01
Self-report strengths and limits
Standardized personality instruments can be useful for broad preference mapping, team discussion, or developmental contexts. In selection, they are gameable: candidates can learn desirable response patterns. They can also drift into claims that are hard to defend as job-related evidence-especially when trait labels outrun the behaviors the role actually requires.
- Strength: standardized items and familiar reporting formats
- Limit: coachable self-description
- Limit: weaker link to demonstrated job behaviors unless carefully validated for selection
02
What “behavioral” should mean in hiring
In everyday HR language, “behavioral assessment” is used loosely-sometimes for personality batteries, sometimes for structured interviews. Be precise. A verified behavioral assessment asks candidates to show workplace behaviors through structured scenarios and open responses, then scores that evidence against rubrics. It is not a synonym for “any test with soft-skill labels.”
03
Evidence interviews
Structured scenarios, follow-ups, and consistency probes produce richer evidence: ownership, judgment, specificity, and reflection-scored against rubrics. Hiring managers can read excerpts.
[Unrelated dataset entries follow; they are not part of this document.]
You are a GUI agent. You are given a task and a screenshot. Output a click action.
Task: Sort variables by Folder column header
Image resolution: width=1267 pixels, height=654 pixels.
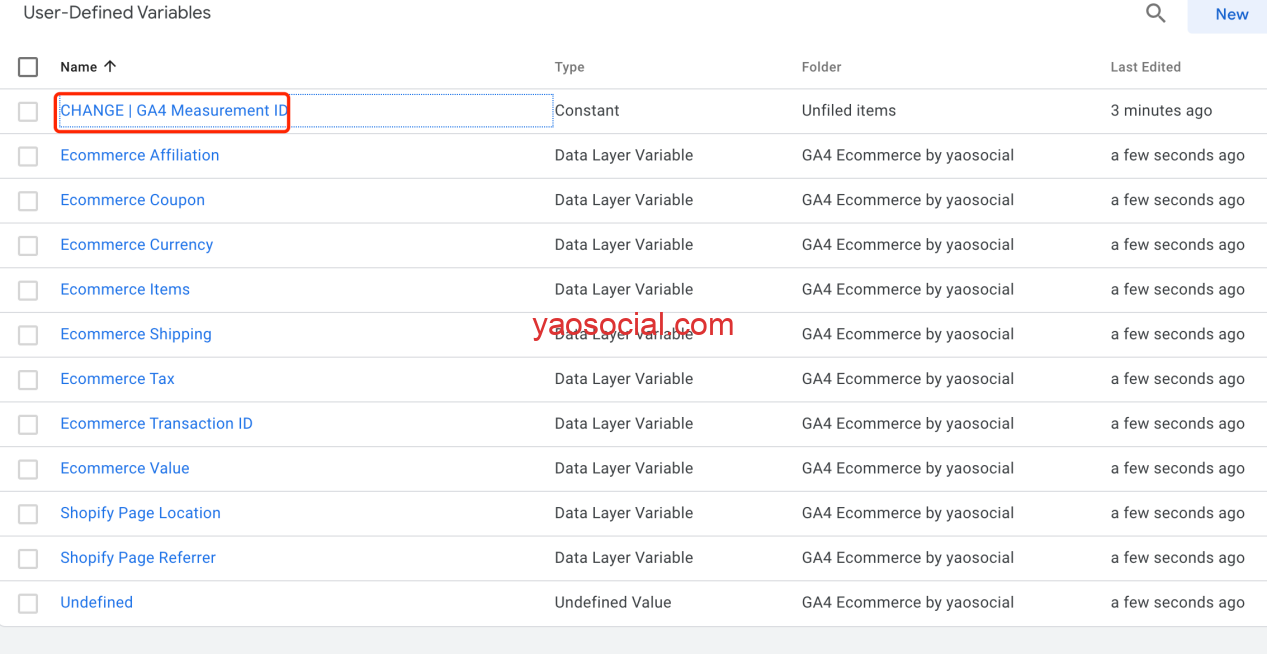click(821, 67)
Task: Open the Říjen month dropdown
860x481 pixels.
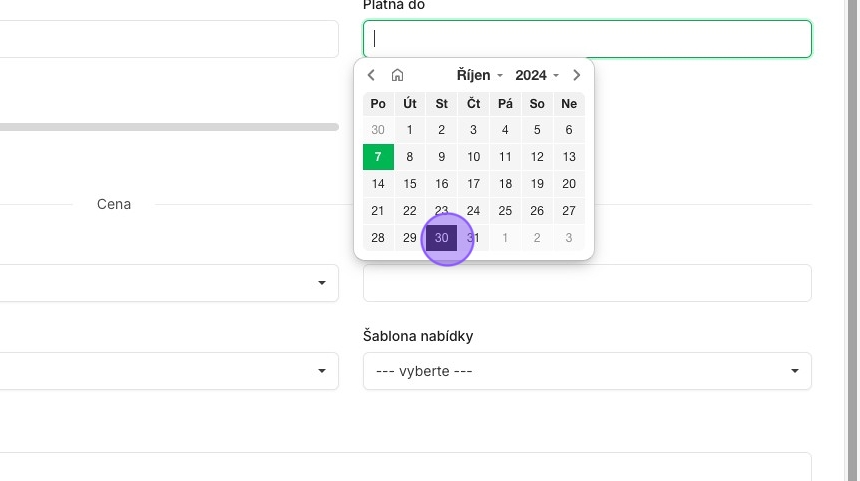Action: click(x=479, y=75)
Reviewers can see what was missing. That explainability is a practical advantage over opaque trait percentiles when employment decisions are contested.
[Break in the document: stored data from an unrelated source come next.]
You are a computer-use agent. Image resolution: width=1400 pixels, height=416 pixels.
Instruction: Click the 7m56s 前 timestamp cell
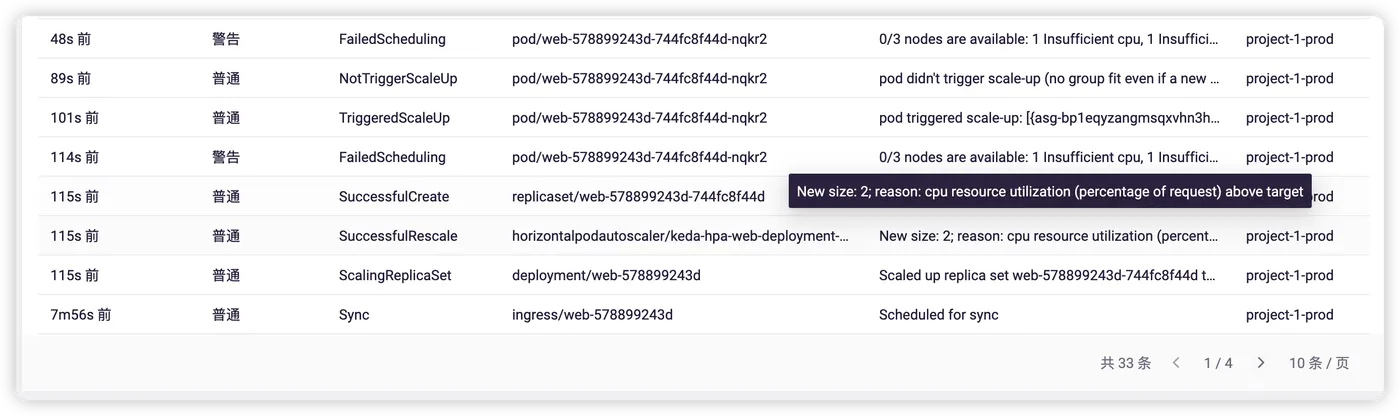pyautogui.click(x=81, y=315)
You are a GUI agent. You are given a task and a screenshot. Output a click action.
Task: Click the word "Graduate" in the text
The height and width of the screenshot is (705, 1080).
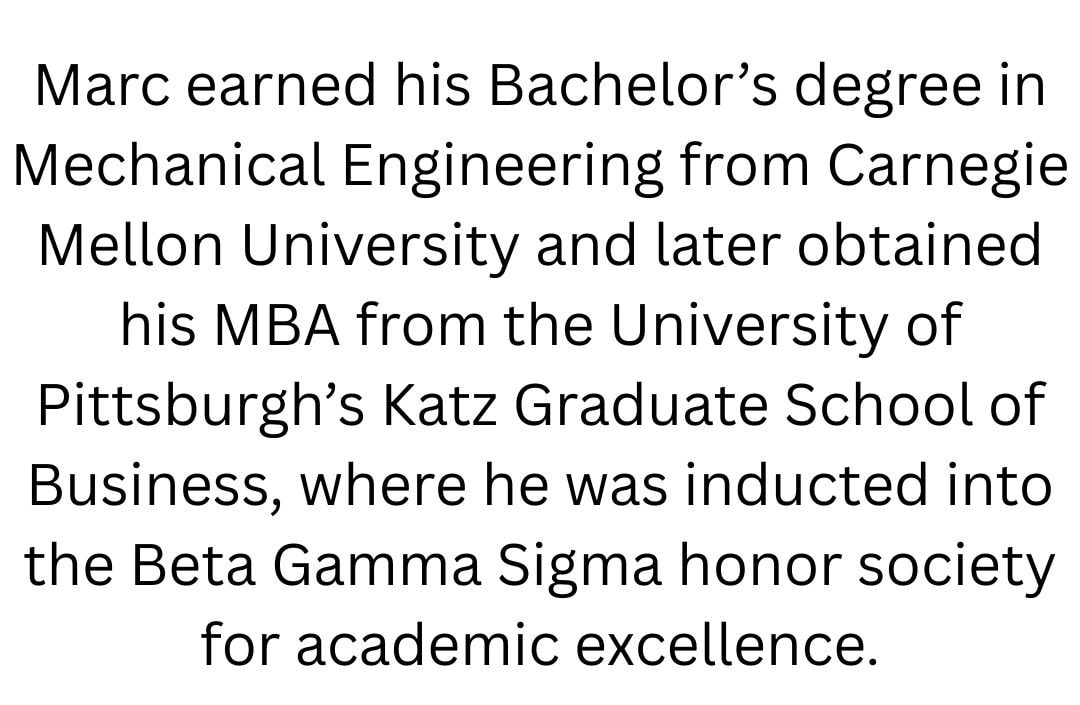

- Observable evidence over self-rated tendencies
- Behaviorally anchored scores tied to the role’s competencies
- Follow-ups that test depth, not just fluency
04
Add integrity
Open-ended assessments are vulnerable to AI-written answers. Pair behavioral scoring with authenticity checks. Otherwise you may be ranking prompt engineers’ ghostwriters. Integrity is not optional for open-ended hiring assessments in a generative-AI world-it is part of measuring what you claim to measure.